El detective les dijo que haría algunas llamadas para aclararlo todo. En primer término llamó a su asistente, quien le confirmó sus sospechas sobre el record migratorio. Durante los últimos siete años Álvarez y Rocío coincidieron en sus salidas diez veces, antes y después del suceso en el Perseo; Da Silva y Rocío; coincidieron tres veces a Panamá después del hecho en Perseo.
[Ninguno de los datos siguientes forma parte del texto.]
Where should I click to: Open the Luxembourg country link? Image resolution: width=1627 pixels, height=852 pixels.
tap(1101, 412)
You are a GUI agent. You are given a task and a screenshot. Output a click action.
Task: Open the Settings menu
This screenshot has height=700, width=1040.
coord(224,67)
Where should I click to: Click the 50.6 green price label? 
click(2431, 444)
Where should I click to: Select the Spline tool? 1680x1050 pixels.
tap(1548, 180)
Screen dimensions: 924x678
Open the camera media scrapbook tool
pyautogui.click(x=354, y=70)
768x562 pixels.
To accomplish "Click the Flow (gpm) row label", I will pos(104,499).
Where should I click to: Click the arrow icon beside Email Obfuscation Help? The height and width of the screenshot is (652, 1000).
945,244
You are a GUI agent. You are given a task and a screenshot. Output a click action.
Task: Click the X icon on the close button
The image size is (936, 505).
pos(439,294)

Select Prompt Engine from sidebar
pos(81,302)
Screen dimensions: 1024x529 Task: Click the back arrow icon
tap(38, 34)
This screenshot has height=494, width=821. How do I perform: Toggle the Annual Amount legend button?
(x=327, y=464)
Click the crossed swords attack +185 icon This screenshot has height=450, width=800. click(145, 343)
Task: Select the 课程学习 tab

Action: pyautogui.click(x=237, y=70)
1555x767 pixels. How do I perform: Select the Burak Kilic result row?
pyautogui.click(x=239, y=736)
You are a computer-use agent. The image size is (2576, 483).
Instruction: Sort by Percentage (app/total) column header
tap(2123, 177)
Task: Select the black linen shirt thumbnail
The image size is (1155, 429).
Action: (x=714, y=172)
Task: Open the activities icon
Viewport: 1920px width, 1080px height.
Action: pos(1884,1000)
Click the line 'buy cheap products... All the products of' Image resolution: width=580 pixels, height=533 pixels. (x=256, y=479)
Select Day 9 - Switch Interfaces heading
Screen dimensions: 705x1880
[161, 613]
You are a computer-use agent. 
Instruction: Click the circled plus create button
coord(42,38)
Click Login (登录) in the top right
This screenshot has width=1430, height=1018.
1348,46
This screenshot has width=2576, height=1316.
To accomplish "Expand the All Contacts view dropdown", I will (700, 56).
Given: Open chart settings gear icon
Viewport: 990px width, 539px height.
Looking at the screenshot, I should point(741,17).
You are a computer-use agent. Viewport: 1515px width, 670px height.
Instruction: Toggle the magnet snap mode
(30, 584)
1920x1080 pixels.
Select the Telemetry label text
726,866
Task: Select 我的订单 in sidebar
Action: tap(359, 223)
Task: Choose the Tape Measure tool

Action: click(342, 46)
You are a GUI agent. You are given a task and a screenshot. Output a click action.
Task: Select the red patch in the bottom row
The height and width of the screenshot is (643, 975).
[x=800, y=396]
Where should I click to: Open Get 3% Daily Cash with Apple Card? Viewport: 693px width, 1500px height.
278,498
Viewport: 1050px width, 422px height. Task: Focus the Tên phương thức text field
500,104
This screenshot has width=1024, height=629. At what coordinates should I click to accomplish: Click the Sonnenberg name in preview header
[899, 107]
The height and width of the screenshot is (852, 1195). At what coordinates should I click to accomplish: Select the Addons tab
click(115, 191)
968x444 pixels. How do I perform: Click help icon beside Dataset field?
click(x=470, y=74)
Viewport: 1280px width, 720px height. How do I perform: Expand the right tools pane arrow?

Da Silva merodeaba la casa a menudo para recoger a Rocío. Álvarez, en cambio cortejaba abiertamente a Rocío luego de entretener brevemente al viejo en el jardín. Así se lo confirmó Gladys al asistente pocos minutos antes del arrolamiento por automóvil que la terminó matando. En segundo término hablo con Mariano a quien le dijo que tenía novedades sobre su hija sin entrar en detalles y le pidió preparar una reunión mañana temprano con sus socios en la casa de Jesús María.
—¿Qué le pasó a mi hija Venturo? Te pedí que me la traigas sana y salva —reclamó el viejo Mariano.
—Cálmese don Mariano, que nada gana quejándose, su hija está bien. ¿Convocó a sus socios a esta reunión? —preguntó el detective. En tanto llegan, cuénteme, ¿Cómo se rompió la columna?
—En una inspección de rutina a mi barco, luego de una celebración, bebí demasiado, supongo —contestó incomodo el anciano.
—¿Y estaba con quien antes del accidente? —repreguntó el detective
—Con mi hija Rocío y Álvarez, si ellos dos, Gladys andaba por allí también pero me esperaba en el auto, y sólo vi a mi fiel amiga en el hospital al despertar —escarbó en sus recuerdos el viejo.
—¿Ha pensado vender sus acciones don Mariano? —continuó interpelando Adrián.
—¡Imposible! Pienso reflotar el negocio, además el 50% de las acciones pasarán a Margot cuando cumpla la mayoría de edad —reveló Mariano.
Álvarez y Da Silva ya habían ingresado al jardín conducidos por Rocío y habían escuchado la conversación bien clarita. El volumen y entonación que les daba a las preguntas Venturo tenían ese propósito, ser oídos con claridad por ellos al percatarse de su ingreso al palacete.
—Ustedes dos sabían que Mariano resolvió heredar a Margot, primero quisieron deshacerse del anciano y luego de la hija —les espetó el detective a los socios— ¿No es cierto que aceptaste le proposición de la rubia de deshacerte del viejo, Da Silva? Te enamoraste de ella pero no tuviste las agallas para tirarlo por las escaleras como hizo Álvarez. Y tu Álvarez, granuja, te querías tumbar a la hermana también como lo hiciste con la negra. ¿No sabes que existen cámaras de vigilancia en Villa El Salvador también? El carro que arrolló a Gladys pertenece a PESCANORTE, estás jodido. ¿No te das cuenta que eres un peón más de esta fiera?
El detective castañeo los dedos y cinco policías encabezados por un coronel de DIRINCRI ingresaron acompañando a los hermanos Paul y Margot González de Orbegoso. Enmarrocaron a Rocío y a los dos socios. Margot abrazó al viejo y Paul contempló la escena a distancia prudente.
Rocío pasó al costado del detective rozándole la mejilla y depositó un papel en su mano con una inscripción: Help me. Adrián permaneció inmutable.